#### WORK TASK:
Every line from the opening of the records to the line with "You are a GUI" should be restated exactly, with both ends included and the pictures left out.

#### EXERCISE INPUTS:
= Beginning of Section =

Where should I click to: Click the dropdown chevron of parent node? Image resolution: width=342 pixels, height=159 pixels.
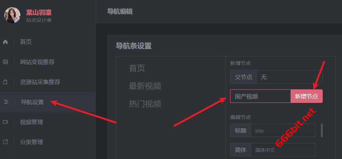(x=315, y=77)
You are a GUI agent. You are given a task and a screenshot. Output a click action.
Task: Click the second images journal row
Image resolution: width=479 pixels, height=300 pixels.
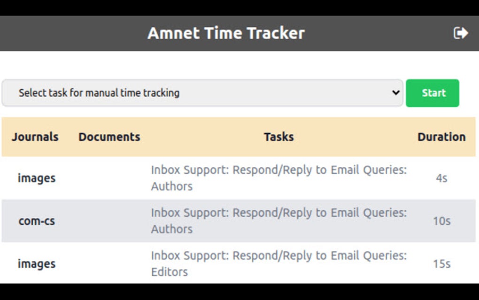[36, 264]
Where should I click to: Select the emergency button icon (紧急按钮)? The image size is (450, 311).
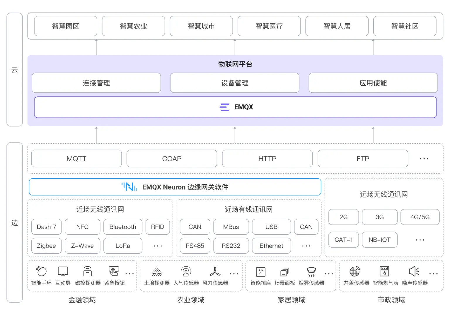coord(114,271)
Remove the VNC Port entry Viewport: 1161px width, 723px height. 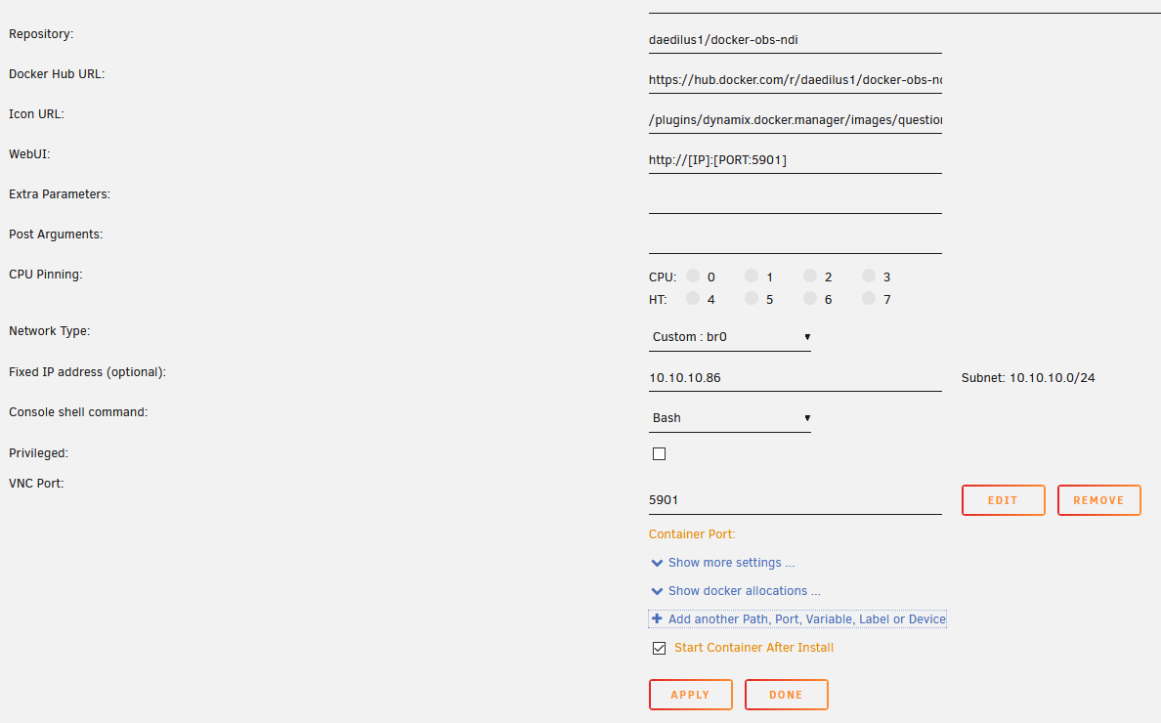click(1098, 500)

= End of Section =

#### ANSWER TO THIS PROBLEM:
Where should I click to: Click the dropdown chevron of parent node? Image resolution: width=342 pixels, height=159 pixels.
(x=315, y=77)
You are a GUI agent. You are given a task and a screenshot. Output a click action.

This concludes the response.